Queda, entonces, el exilio interior: el espacio doméstico, la salvación por la cultura, la "prisión invisible" que decía Guevara. Pero en un contexto que no es aun "burgués", donde las libertades "formales" no existen; esa literatura que antes fue tachada de burguesa y decadente se tolera mientras no traspase ese límite que es la calle. Es en ese umbral de lo público donde todo se juega en Cuba ahora mismo; allí emergen y forcejean los nuevos cronistas. En las crónicas de Orlando Luis Pardo Lazo, por ejemplo, convive el "mal del período especial" —como cabe llamar al imperioso deseo de evadirse mediante el viaje imaginario o el viaje real— con un ímpetu que remite más bien a ciertas actitudes renovadoras de los años veinte, el énfasis en la ideología carismática del artista con el intento de abrazar esa colectividad que habría que llamar pueblo, a falta de mejor nombre.

A la luz de las ideas de Viñas que hemos citado arriba, diríamos que se trata del paso desde el "libro burgués" a lo que se vislumbra como su afuera, transición que equivaldría a la búsqueda de una nueva universalidad: "vivir" la libertad más allá del espacio interior y el viaje imaginario; encarnarla, superando la alienación "burguesa" permitida por el poscomunismo cubano. El cuerpo es central en la obra de Orlando Luis Pardo Lazo, y ello no solo remite al tipo de dandismo que Roque Dalton llamaba a dejar atrás, sino también al reconocimiento de que sin poner el cuerpo —y aquí la línea entre el sacrificio y alzarse se desdibuja— no se logrará romper el círculo vicioso.

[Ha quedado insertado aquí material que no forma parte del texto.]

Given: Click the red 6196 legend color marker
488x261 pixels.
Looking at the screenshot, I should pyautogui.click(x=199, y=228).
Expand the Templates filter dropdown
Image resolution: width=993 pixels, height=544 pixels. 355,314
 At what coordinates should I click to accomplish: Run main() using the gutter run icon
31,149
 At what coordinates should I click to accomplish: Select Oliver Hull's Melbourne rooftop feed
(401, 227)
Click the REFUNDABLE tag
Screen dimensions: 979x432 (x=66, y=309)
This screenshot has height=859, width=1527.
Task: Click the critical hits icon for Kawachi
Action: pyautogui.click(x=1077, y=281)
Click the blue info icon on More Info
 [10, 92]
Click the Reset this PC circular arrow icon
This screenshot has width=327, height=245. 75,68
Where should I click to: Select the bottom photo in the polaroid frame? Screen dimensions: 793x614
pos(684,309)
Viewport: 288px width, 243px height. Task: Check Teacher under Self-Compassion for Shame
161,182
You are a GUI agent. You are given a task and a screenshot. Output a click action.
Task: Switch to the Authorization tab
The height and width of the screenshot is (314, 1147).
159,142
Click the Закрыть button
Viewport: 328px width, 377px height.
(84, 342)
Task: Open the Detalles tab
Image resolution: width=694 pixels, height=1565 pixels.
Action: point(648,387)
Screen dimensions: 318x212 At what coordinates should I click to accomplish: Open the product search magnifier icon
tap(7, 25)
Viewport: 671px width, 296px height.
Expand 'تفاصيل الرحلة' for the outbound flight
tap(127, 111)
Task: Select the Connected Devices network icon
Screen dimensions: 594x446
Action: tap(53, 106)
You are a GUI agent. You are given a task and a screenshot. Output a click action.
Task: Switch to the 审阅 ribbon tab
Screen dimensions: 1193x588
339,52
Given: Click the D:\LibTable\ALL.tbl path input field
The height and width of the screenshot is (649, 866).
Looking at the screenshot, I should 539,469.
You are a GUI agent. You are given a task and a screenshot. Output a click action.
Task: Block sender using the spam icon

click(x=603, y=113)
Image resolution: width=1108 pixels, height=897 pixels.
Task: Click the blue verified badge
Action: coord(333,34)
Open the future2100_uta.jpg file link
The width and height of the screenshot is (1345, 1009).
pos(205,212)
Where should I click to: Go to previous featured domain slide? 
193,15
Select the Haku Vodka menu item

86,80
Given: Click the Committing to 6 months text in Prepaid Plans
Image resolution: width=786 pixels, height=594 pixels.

Si Viñas, como buen revolucionario, opone al proyecto cristiano de llegar a la universalidad por el amor y el conocimiento del otro, la violencia como única forma de superar la base empírica que impide el universalismo socialista, ahora diríamos que esta otra tentativa de universalidad pasa, por extraño que parezca, más bien por el amor. Sobre el hastío, en las crónicas y fotos de Pardo Lazo resplandece la caridad hacia las personas y las cosas, cierta voluntad de redimir esas ruinas que ha ido dejando en su camino la demoledora pasión revolucionaria. Hay, incluso, una escena patriótica de piedad: él es el hijo y Cuba es la madre, o al revés. Como si desde Casal hubiéramos llegado, casi sin darnos cuenta, a Martí, desde el viaje de evasión al viaje de encarnación, desde el interior estético a la manigua con sus animitas.